TO DO:
Find the lines holding the string "agent" in the data, then copy all of them.

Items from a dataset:
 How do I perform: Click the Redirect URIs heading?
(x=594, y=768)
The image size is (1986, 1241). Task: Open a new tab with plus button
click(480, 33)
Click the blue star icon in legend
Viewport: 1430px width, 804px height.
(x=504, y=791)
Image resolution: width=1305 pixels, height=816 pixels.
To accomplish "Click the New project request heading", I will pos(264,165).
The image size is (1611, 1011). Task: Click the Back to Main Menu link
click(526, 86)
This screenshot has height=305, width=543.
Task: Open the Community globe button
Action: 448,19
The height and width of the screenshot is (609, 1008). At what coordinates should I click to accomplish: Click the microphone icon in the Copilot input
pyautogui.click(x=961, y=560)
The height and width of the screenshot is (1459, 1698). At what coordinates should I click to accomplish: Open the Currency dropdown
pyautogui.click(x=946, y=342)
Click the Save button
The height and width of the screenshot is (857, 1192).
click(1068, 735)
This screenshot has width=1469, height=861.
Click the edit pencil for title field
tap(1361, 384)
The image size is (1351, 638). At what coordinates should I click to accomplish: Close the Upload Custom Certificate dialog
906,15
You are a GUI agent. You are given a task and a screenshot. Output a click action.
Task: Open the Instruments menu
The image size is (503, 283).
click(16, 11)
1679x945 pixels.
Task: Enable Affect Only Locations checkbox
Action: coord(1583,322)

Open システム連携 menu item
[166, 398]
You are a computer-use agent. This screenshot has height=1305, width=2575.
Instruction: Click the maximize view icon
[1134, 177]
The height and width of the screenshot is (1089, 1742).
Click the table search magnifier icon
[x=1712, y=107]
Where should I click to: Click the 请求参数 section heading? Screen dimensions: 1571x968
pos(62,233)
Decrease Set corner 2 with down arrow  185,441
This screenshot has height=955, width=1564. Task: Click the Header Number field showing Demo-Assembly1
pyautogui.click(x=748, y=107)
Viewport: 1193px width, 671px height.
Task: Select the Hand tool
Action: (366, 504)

EXERCISE RESULT:
You are a GUI agent. You are given a task and a screenshot. Output a click action.
You are a computer-use agent. This screenshot has height=1305, width=2575.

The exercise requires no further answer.